• [ASSIGNMENT]
Scan the entries and copy each line where the word "computer" is present.

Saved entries

★ ★ ★ ★ ★

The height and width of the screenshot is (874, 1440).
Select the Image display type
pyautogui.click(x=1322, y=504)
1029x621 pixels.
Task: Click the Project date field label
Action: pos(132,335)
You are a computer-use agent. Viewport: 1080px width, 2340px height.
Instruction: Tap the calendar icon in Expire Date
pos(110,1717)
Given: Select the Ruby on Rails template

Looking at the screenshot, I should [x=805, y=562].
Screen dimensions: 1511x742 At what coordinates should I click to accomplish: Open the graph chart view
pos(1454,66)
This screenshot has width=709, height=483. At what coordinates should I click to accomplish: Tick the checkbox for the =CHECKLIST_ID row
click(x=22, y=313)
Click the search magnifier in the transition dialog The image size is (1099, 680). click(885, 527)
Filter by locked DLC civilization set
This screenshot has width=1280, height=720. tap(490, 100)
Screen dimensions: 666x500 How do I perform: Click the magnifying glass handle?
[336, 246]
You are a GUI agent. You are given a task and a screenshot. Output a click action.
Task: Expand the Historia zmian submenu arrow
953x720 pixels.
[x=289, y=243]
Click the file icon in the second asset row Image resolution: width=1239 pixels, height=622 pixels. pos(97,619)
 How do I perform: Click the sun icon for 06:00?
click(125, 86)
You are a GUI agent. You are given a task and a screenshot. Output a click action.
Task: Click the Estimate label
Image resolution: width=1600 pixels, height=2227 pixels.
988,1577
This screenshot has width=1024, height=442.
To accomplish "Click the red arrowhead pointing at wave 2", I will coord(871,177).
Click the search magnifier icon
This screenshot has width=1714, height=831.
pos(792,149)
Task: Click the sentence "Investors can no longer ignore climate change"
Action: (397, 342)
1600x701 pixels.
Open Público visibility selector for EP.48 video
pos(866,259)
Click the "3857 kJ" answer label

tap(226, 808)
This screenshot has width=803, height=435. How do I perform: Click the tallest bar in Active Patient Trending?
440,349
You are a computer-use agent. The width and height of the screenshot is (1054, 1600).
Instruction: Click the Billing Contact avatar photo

★ ★ ★ ★ ★

• [REPLY TO THE EXERCISE]
You are a computer-use agent. Viewport: 1080px width, 2340px height.
You are a computer-use agent. The width and height of the screenshot is (1054, 1600).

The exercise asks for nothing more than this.